Anti-inflammatory agents as cancer treatment

Dr. Weeks Comment:  For the past 5 years, I have lectured to my medical colleagues at conferences around the world about the critical importance of  “centsible” (safe, effective and cost effective) cancer treatment.  For example,  I have stressed that we ought not neglect treating the cancer STEM cells despite oncologists the world over ignoring these most lethal cells. Your oncologist is giving you chemo and radiation which do NOT kill cancer STEM cells but actually makes them worse (more virulent and more numerous).

(see below  ” …While chemotherapy effectively induces apoptosis, associated prostaglandin E2 (PGE2) release paradoxically promotes neighbouring CSC repopulation…”)

§ **Provided data**:

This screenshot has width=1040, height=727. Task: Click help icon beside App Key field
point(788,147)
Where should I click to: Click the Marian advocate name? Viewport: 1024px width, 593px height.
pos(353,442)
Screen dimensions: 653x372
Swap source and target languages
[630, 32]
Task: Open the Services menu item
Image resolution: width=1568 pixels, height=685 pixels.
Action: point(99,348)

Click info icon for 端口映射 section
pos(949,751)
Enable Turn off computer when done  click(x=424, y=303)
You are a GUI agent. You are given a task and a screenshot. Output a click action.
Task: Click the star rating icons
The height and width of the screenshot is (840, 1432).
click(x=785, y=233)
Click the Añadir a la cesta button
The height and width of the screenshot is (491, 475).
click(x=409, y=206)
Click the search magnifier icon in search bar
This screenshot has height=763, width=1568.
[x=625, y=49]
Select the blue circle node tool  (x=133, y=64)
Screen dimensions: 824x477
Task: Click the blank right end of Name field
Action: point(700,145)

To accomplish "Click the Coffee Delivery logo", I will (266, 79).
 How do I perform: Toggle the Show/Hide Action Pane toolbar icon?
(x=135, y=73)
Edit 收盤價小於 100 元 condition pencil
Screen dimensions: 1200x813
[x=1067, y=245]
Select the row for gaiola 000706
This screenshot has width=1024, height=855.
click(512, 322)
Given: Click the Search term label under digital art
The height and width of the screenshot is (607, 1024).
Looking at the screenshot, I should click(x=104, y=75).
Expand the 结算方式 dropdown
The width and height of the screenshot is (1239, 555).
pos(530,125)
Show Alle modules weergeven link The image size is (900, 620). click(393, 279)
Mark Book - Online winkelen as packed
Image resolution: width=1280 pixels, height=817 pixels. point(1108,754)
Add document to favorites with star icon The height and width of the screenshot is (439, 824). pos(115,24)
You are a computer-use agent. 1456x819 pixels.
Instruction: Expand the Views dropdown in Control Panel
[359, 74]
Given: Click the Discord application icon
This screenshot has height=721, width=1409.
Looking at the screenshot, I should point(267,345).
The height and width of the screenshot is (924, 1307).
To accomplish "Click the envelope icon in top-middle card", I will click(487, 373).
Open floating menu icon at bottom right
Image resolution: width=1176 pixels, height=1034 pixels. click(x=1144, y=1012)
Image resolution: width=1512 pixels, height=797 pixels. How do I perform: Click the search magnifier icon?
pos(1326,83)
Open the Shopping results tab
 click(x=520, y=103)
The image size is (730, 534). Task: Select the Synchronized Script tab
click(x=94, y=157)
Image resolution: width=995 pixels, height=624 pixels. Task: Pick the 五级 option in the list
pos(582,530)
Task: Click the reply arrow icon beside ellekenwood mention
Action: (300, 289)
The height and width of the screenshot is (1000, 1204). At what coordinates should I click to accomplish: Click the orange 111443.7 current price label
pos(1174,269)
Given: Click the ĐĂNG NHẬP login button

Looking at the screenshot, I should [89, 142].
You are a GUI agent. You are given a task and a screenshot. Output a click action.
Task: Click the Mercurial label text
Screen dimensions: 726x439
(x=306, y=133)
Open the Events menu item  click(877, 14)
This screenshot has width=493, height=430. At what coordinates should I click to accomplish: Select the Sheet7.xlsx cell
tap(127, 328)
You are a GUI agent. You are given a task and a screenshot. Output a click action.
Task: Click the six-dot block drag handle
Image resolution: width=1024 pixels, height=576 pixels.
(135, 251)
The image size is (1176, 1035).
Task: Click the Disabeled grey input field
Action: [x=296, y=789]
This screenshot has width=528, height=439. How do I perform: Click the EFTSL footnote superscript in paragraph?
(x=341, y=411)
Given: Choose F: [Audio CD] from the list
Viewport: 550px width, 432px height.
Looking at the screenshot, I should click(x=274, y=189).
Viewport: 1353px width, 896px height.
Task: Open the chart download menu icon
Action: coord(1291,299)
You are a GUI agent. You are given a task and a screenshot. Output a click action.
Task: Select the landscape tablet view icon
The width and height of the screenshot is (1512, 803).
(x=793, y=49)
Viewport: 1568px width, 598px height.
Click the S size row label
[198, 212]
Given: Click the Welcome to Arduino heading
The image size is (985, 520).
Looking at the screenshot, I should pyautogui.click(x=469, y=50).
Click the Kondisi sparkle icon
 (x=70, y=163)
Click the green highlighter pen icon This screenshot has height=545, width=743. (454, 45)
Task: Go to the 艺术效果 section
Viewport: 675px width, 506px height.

§ **About this exercise**:
Continue the text on anti-inflammatory agents as cancer treatment, starting after its last sentence.

§ **Response to this task**:
I have also encouraged the use of anti-inflammatory agents in order to stop the metastatic process since, quite simply,  cancer spreads using inflammatory cytokines. If you block these, then cancer has a hard time spreading!  What to use? Anti-inflammatory agents.  HOWEVER, most prescription and over the counter anti-inflammatory agents are toxic to the kidney and the liver – and can cause internal bleeding which itself can become fatal.  Hence the importance of an anti-inflammatory diet and the use of foods like black cumin seed, black raspberry seed and chardonnay grape seed  (the WHOLE SEEDS are critical here… not the seed oils!)

So don’t use the toxic NSAID recommended here when a more “centisble” option exists in Nature!  Eat the Seed!

 

 

Nature. 2014 Dec 3. doi: 10.1038/nature14034. [Epub ahead of print]

Blocking PGE2-induced tumour repopulation abrogates bladder cancer chemoresistance.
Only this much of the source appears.